◆ Aim of the task: Return every line of the entries below that contains the word "column", matching case exactly.

◆ Pointing records for text and elements:
-.-.-

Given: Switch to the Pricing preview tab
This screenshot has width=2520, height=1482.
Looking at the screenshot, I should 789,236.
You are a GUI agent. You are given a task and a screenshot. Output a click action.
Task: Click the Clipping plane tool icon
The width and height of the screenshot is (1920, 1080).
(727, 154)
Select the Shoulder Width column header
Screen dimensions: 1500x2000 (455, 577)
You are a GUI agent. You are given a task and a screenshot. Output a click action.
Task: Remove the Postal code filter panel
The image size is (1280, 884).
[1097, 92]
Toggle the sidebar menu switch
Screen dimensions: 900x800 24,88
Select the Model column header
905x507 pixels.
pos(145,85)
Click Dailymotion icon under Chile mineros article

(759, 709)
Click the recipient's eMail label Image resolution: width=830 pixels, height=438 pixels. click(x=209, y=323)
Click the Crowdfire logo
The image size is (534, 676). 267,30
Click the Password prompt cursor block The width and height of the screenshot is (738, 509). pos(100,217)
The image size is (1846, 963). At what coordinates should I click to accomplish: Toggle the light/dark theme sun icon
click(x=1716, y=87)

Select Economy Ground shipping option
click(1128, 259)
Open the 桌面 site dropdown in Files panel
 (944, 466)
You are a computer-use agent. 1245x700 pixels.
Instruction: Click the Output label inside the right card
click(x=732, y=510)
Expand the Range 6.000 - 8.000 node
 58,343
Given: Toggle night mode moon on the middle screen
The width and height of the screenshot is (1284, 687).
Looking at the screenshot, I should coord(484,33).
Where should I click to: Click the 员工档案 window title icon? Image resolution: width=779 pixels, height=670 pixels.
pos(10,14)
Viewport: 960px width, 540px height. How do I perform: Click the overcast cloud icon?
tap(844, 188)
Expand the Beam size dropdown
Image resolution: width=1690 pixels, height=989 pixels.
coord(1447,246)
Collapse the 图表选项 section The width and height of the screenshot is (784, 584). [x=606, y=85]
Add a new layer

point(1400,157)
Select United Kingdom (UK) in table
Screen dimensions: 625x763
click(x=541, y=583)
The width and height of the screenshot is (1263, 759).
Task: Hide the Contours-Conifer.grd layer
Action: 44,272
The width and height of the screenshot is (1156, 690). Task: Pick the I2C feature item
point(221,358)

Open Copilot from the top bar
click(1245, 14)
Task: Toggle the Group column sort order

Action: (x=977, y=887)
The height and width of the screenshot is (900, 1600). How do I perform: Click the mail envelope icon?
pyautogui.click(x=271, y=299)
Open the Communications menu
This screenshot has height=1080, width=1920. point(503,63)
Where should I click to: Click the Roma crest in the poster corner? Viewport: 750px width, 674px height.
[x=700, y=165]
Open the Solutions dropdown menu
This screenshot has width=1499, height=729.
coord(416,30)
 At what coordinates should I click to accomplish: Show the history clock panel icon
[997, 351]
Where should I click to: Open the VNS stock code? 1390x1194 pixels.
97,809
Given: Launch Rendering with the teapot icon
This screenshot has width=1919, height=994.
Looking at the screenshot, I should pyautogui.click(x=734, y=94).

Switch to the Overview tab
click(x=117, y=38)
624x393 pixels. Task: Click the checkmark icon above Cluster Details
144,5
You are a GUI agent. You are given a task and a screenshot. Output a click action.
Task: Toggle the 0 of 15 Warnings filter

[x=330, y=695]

-.-.-

◆ Written response:
Select the Shoulder Width column header
Select the Model column header
Task: Toggle the Group column sort order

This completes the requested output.